**Data section**
-=-=-=-=-

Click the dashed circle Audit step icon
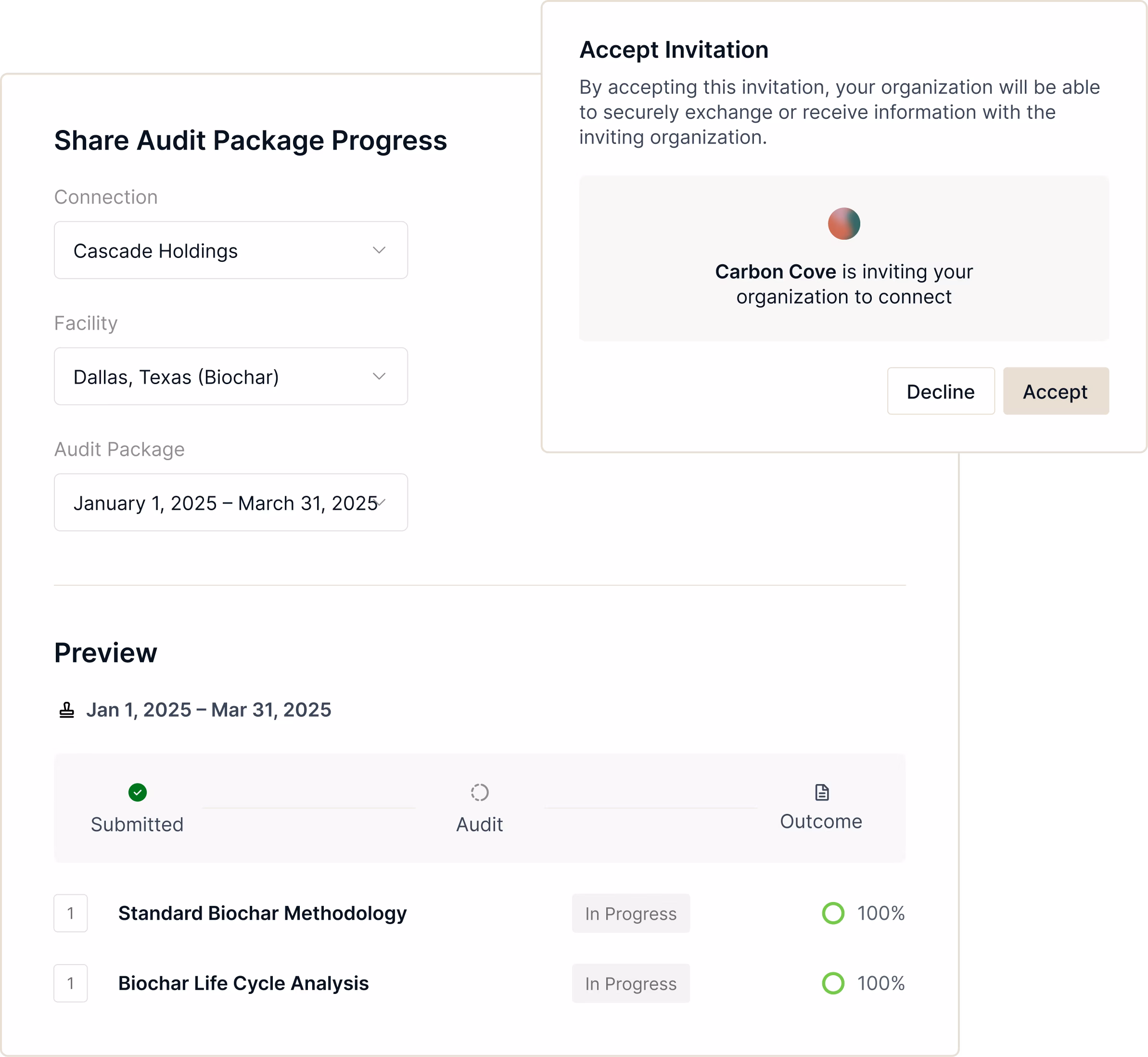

-=-=-=-=-

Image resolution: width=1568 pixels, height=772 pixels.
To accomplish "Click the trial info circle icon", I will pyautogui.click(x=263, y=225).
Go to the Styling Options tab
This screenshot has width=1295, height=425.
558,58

-=-=-=-=-

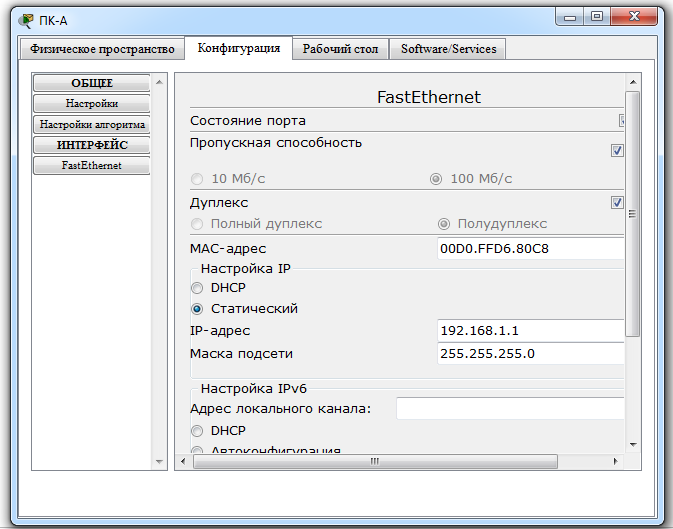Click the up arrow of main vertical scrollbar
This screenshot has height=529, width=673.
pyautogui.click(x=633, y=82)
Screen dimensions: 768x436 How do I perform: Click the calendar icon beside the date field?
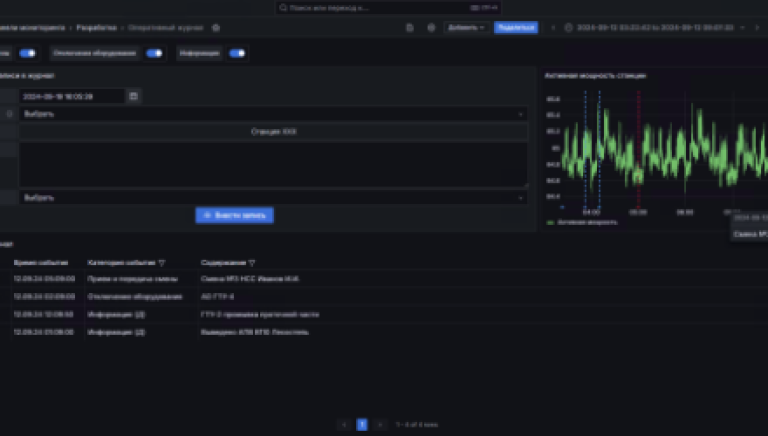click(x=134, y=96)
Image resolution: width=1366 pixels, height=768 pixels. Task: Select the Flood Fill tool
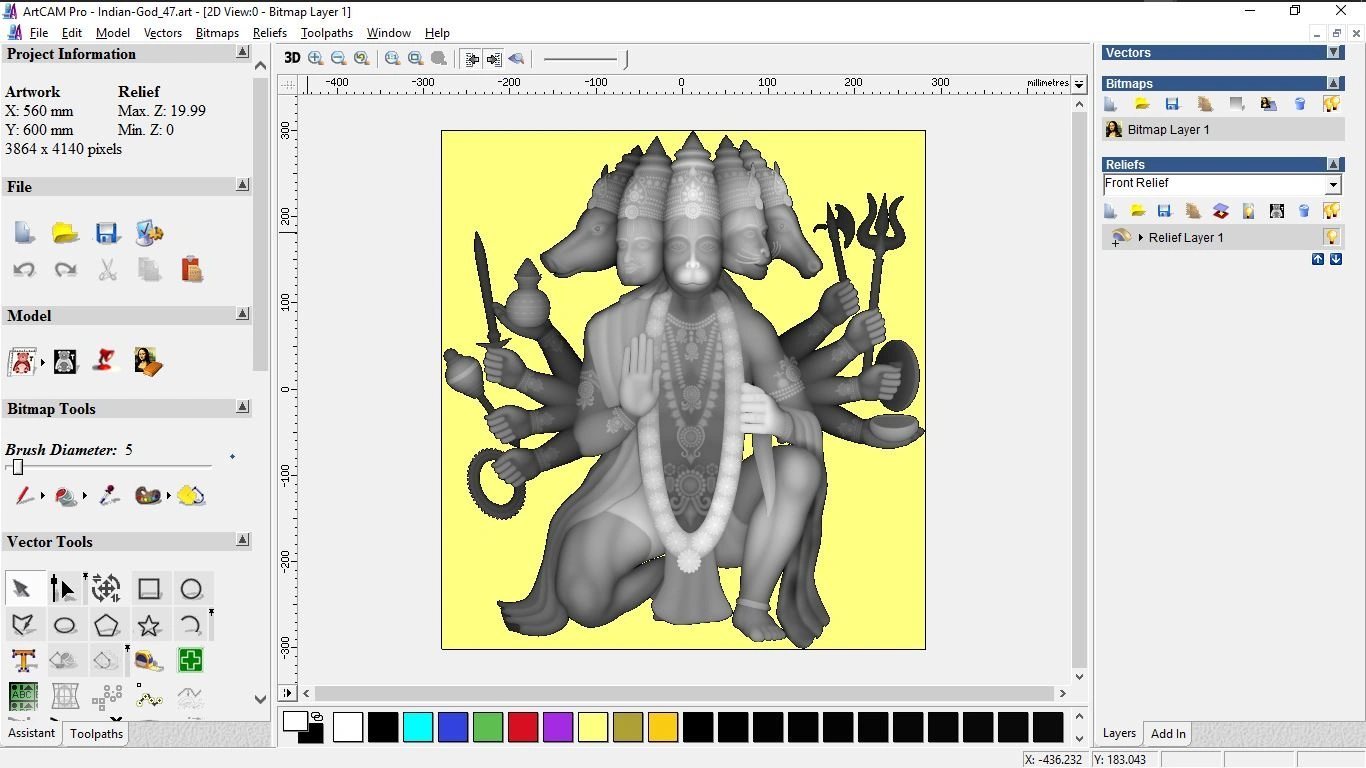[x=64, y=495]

-=-=-=-=-

**What the task requires**
Every line in the data above that contains the word "circle" should be copied.

**Answer box**
Click the dashed circle Audit step icon
To accomplish "Click the trial info circle icon", I will pyautogui.click(x=263, y=225).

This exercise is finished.